Nè c'è stato un significativo cambiamento nella Chiesa su temi come l'eutanasia o l'aborto.Francesco,infatti,bollò più volte l’eutanasia come un “crimine” e contro l’aborto,arrivando a definire “sicari” i medici che lo praticano.Con buona pace della laicità di uno Stato come quello italiano che nel 1978 approvò la legge 194,per il rispetto della salute e della dignità della donna e della libertà sia della donna che del medico,che può sempre avvalersi dell’obiezione di coscienza.

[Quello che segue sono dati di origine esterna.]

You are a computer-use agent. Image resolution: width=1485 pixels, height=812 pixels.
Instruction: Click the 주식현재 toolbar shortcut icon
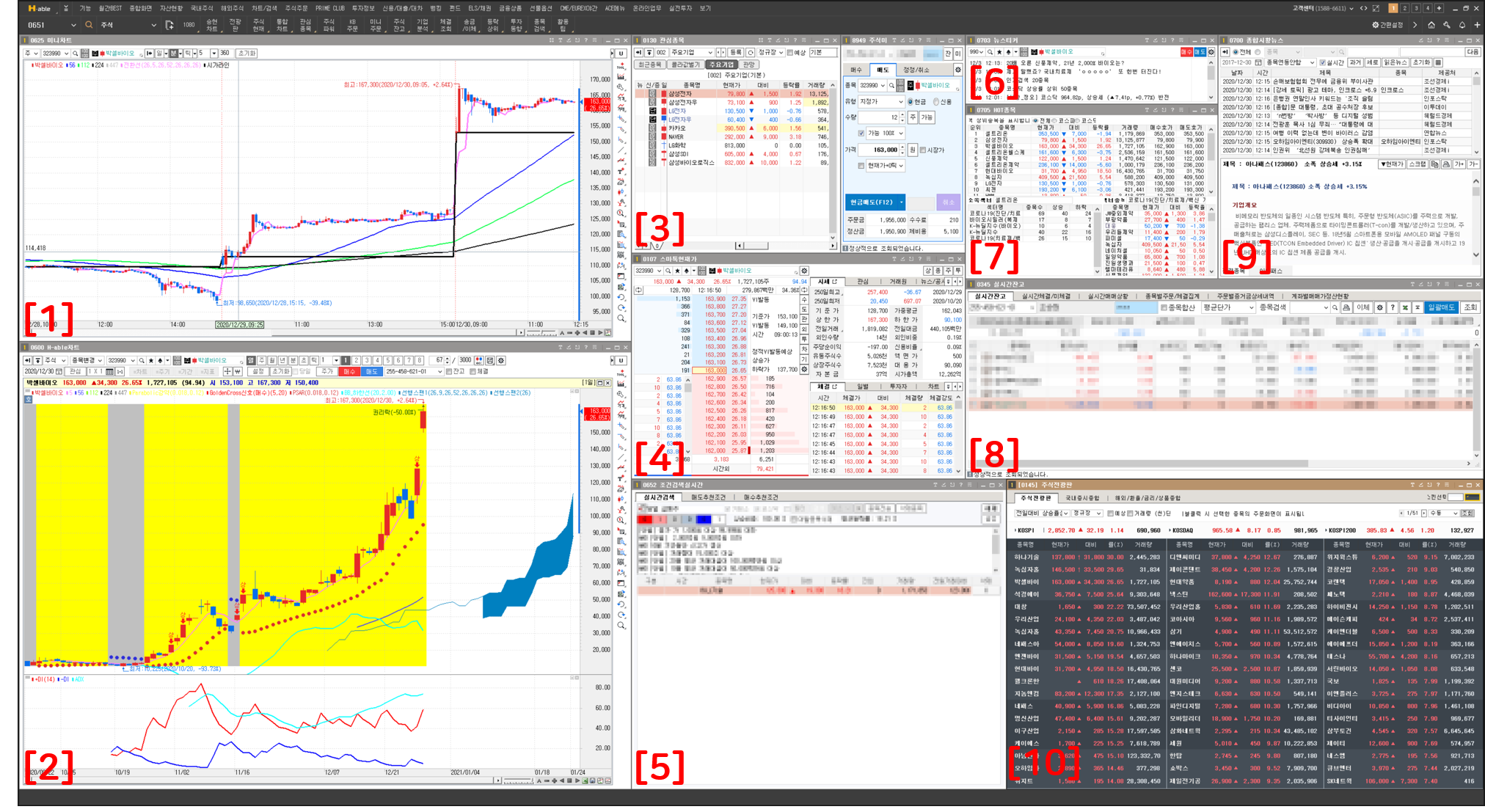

E allora,al di là dei tanti luoghi comuni e degli "strattonamenti" fatti in questi giorni dalla politica e dai media,si può dire che  Francesco lascerà un’impronta meno profonda di quanto promettevano i suoi grandi propositi:troppo contraddittorio, retorico e confusionario e inconsistente.La sua popolarità non lascerà un segno di trasformazione reale della Chiesa. È destinato a spegnersi con la sua morte. O a essere inglobato dalla comunicazione di un nuovo pontefice magari altrettanto presenzialista.Bergoglio ha avuto molti primati dalla sua:il primo pontefice gesuita,il primo dall’America del sud,il primo a scegliere il nome di san Francesco.Ma non certo quello di aver riformato realmente il suo gregge.